→ **SUPPLIED RECORDS**
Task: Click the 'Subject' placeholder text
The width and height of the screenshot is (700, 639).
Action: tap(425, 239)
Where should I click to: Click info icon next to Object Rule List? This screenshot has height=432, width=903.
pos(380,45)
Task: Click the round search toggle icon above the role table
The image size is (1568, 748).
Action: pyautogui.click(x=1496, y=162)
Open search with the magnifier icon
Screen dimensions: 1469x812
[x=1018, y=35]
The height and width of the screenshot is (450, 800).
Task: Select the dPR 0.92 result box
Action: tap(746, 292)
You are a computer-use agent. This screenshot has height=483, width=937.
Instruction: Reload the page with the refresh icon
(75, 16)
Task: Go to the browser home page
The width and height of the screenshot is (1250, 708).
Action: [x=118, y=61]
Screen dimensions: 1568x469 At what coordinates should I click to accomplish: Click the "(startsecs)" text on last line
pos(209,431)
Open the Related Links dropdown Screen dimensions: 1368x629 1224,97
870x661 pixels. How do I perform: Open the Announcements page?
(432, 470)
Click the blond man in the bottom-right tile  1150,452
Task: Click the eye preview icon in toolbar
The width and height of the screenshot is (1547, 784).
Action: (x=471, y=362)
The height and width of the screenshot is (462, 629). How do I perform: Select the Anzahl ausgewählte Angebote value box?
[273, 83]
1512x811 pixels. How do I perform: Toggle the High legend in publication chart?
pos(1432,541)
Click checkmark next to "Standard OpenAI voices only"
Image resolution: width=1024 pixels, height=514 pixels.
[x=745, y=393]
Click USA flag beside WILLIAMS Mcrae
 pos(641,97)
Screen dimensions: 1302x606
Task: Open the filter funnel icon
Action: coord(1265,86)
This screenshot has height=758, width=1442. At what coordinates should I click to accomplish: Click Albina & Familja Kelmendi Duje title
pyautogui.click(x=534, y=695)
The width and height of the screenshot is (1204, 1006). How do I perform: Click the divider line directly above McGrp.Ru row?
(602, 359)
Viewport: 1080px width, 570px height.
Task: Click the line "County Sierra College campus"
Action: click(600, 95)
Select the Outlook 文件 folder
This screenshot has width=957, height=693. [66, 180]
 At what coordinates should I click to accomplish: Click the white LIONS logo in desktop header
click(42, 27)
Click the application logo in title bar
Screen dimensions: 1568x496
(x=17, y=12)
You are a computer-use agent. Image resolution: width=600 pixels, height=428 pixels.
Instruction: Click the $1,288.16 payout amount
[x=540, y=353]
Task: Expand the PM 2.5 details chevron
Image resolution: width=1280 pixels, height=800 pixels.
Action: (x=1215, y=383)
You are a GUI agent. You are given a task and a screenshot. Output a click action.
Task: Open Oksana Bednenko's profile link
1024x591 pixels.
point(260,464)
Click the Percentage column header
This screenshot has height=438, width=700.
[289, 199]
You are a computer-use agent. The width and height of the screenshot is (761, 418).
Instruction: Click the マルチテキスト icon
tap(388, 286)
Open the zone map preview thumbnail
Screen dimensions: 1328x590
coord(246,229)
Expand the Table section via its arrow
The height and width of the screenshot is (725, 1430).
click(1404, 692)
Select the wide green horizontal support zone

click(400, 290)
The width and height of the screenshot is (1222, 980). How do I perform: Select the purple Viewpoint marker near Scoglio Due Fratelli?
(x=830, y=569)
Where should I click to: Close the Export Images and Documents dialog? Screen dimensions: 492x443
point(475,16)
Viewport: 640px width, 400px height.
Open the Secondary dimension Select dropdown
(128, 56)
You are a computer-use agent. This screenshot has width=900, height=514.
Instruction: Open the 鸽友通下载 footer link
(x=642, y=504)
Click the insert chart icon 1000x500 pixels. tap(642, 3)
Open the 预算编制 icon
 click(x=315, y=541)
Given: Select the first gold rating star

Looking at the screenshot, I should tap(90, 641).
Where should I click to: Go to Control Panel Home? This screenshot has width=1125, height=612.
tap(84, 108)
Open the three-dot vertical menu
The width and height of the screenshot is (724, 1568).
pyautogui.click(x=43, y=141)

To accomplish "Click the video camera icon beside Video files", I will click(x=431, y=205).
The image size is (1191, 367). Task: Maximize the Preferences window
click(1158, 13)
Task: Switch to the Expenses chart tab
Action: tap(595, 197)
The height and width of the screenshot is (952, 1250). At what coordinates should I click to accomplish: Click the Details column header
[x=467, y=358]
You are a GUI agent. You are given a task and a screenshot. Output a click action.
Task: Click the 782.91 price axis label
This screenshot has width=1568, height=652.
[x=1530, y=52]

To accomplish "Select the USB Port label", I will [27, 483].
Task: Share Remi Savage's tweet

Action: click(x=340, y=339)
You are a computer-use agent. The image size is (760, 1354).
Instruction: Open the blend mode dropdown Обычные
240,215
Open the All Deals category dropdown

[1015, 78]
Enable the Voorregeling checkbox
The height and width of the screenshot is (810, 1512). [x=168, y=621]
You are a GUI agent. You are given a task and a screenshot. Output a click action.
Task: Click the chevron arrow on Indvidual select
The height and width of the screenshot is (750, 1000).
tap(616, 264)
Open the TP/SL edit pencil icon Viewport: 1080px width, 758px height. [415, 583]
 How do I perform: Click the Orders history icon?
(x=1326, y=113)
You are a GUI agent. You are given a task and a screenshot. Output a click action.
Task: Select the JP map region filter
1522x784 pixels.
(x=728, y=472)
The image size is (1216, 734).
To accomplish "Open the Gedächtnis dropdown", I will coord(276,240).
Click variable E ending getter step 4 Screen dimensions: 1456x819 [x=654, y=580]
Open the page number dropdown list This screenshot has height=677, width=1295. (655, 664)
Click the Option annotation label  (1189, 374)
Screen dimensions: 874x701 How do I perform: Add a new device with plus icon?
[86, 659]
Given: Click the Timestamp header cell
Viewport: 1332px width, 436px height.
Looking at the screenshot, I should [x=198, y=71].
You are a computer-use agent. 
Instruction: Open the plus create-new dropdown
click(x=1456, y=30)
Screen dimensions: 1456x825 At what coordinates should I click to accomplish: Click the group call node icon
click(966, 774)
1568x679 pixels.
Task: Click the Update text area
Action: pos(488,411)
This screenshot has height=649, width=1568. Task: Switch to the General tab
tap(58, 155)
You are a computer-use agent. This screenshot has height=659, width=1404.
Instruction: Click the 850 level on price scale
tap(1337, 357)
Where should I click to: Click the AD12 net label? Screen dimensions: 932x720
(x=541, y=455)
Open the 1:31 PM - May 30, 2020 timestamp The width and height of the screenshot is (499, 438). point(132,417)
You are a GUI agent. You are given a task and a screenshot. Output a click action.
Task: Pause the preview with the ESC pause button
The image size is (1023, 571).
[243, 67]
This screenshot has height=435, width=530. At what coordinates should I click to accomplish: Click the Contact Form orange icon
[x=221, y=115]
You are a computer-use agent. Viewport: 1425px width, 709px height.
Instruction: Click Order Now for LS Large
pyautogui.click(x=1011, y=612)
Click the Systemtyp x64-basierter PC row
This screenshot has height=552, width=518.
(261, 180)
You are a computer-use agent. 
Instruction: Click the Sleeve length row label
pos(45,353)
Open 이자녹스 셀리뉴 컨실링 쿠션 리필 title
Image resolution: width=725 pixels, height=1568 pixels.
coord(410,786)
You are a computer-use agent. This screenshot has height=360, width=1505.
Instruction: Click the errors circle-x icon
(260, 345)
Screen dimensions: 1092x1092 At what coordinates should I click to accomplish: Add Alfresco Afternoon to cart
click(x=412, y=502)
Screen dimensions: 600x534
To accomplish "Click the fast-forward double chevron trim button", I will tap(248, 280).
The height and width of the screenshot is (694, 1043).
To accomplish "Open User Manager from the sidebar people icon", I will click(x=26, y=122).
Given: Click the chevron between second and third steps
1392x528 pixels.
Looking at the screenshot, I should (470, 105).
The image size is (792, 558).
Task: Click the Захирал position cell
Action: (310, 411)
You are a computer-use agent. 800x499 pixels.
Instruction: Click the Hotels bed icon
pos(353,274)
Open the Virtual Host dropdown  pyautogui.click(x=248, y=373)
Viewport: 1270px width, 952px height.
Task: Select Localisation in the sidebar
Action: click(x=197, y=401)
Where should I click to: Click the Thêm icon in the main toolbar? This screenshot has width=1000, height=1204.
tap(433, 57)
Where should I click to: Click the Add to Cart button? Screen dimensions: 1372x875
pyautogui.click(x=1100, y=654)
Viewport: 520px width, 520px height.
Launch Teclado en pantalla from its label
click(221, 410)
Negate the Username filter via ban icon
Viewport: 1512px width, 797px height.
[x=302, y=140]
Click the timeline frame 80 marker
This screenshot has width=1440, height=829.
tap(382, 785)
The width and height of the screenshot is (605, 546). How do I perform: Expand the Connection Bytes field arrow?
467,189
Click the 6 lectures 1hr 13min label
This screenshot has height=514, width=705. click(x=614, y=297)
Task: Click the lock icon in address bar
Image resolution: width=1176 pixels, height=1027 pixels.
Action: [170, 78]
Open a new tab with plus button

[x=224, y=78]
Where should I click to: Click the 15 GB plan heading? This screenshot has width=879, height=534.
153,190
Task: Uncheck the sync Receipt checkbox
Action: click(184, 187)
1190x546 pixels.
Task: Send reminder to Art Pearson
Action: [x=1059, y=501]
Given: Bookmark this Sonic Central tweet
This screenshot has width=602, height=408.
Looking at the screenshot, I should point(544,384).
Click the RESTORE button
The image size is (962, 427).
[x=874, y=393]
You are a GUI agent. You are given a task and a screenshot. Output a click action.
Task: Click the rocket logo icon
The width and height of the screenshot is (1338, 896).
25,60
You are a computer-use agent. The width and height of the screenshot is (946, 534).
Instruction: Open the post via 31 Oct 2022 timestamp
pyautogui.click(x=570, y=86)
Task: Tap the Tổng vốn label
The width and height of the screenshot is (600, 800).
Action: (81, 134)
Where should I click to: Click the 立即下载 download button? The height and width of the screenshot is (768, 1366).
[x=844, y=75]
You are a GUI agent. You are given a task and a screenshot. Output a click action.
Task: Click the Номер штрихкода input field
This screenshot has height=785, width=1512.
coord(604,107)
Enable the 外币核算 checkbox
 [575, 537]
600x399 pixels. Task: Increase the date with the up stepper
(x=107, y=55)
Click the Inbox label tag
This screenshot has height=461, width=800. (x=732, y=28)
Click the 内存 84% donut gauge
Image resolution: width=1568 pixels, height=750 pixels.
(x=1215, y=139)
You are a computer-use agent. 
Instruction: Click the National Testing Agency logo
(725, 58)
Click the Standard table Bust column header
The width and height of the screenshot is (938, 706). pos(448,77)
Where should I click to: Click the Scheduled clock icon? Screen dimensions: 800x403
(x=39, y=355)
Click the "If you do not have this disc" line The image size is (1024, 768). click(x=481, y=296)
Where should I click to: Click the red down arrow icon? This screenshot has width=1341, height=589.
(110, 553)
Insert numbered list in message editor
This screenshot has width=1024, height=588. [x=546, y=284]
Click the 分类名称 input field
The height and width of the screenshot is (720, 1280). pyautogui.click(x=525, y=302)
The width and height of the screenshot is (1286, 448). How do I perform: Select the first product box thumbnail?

→ **PROBLEM TO SOLVE**
Beginning at the line above with "Screen dimensions: 600x534" and finishing at the line with "Given: Click the chevron", return each line exactly and return nothing else.

→ **SOLUTION TO THIS PROBLEM**
Screen dimensions: 600x534
To accomplish "Click the fast-forward double chevron trim button", I will tap(248, 280).
The height and width of the screenshot is (694, 1043).
To accomplish "Open User Manager from the sidebar people icon", I will click(x=26, y=122).
Given: Click the chevron between second and third steps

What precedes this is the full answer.